→ **DATA TO USE**
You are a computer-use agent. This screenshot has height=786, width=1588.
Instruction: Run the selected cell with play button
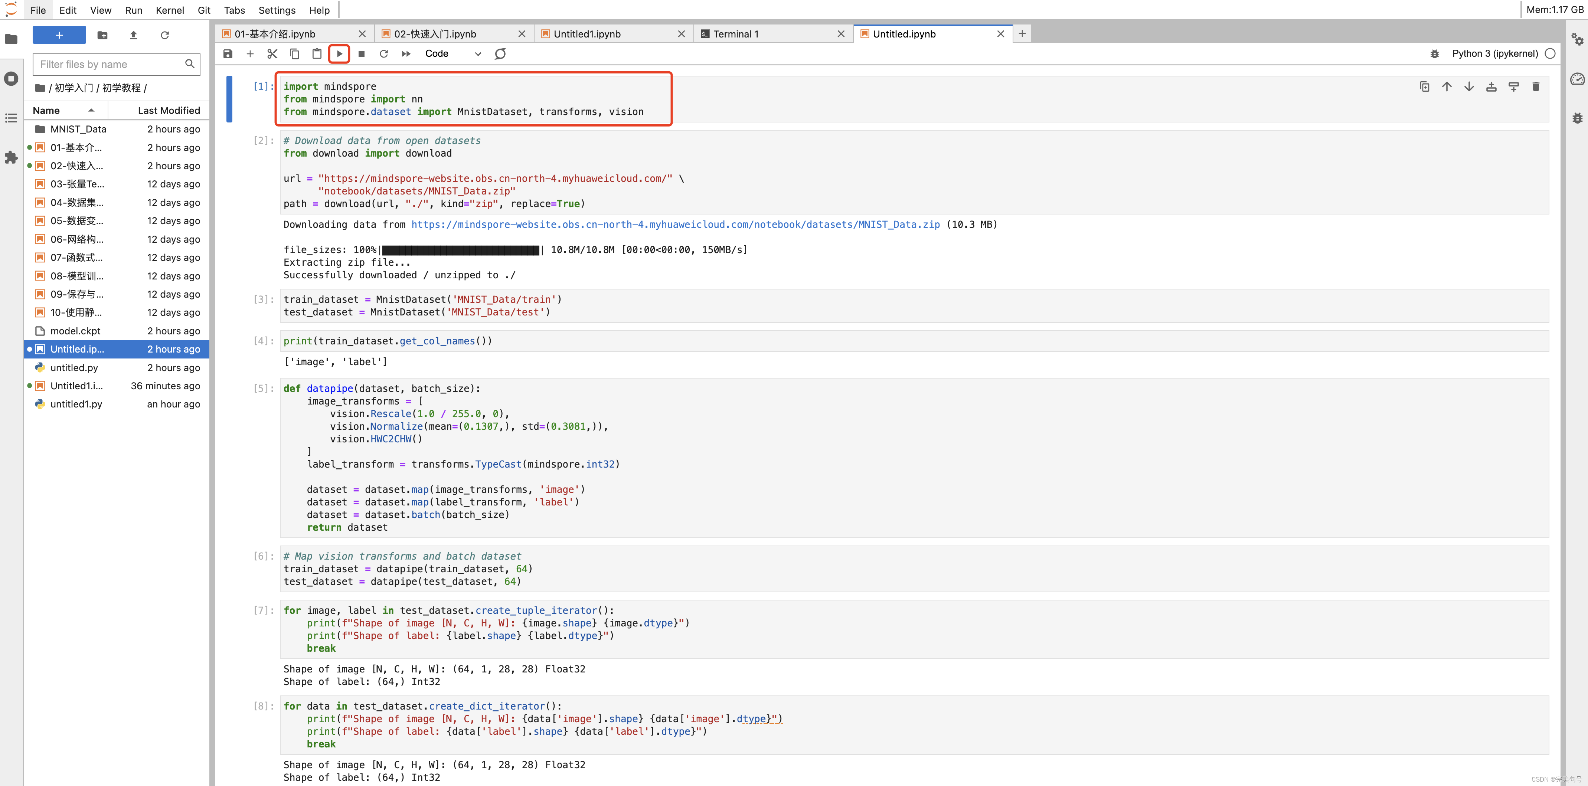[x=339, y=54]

...

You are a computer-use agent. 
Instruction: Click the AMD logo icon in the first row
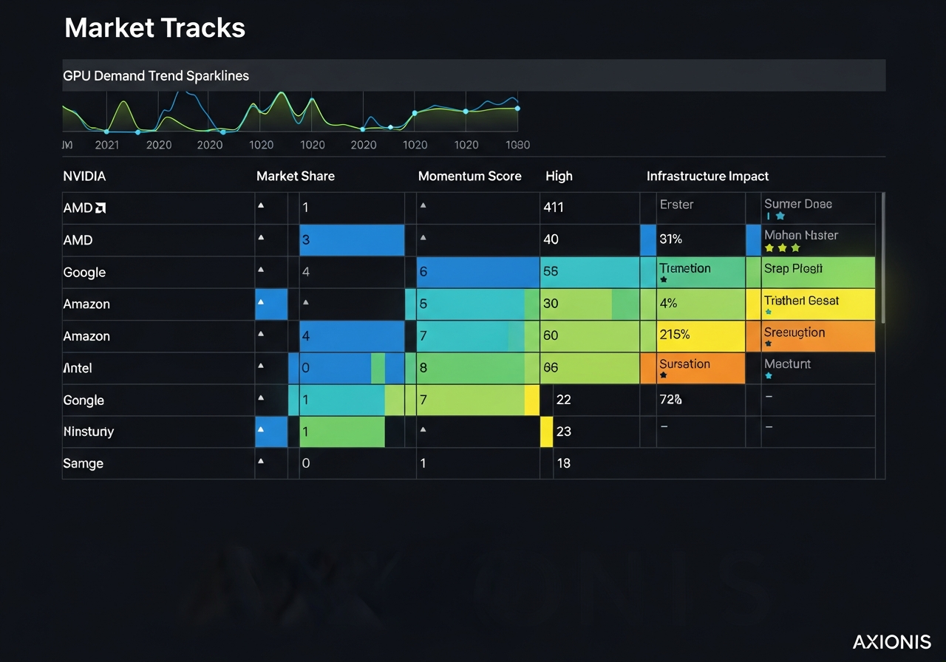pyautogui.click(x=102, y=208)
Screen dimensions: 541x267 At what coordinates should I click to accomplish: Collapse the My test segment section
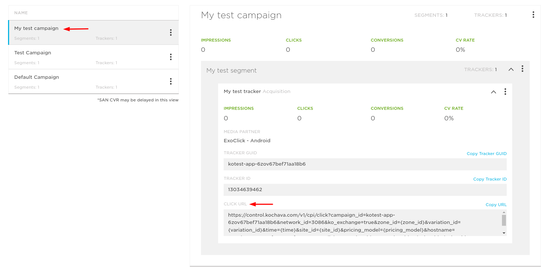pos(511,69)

→ **INSTRUCTIONS FOR THE TASK**
To answer, state the number of lines in the records holding the string "computer", and leave out everything else.

→ **EXPECTED OUTPUT**
2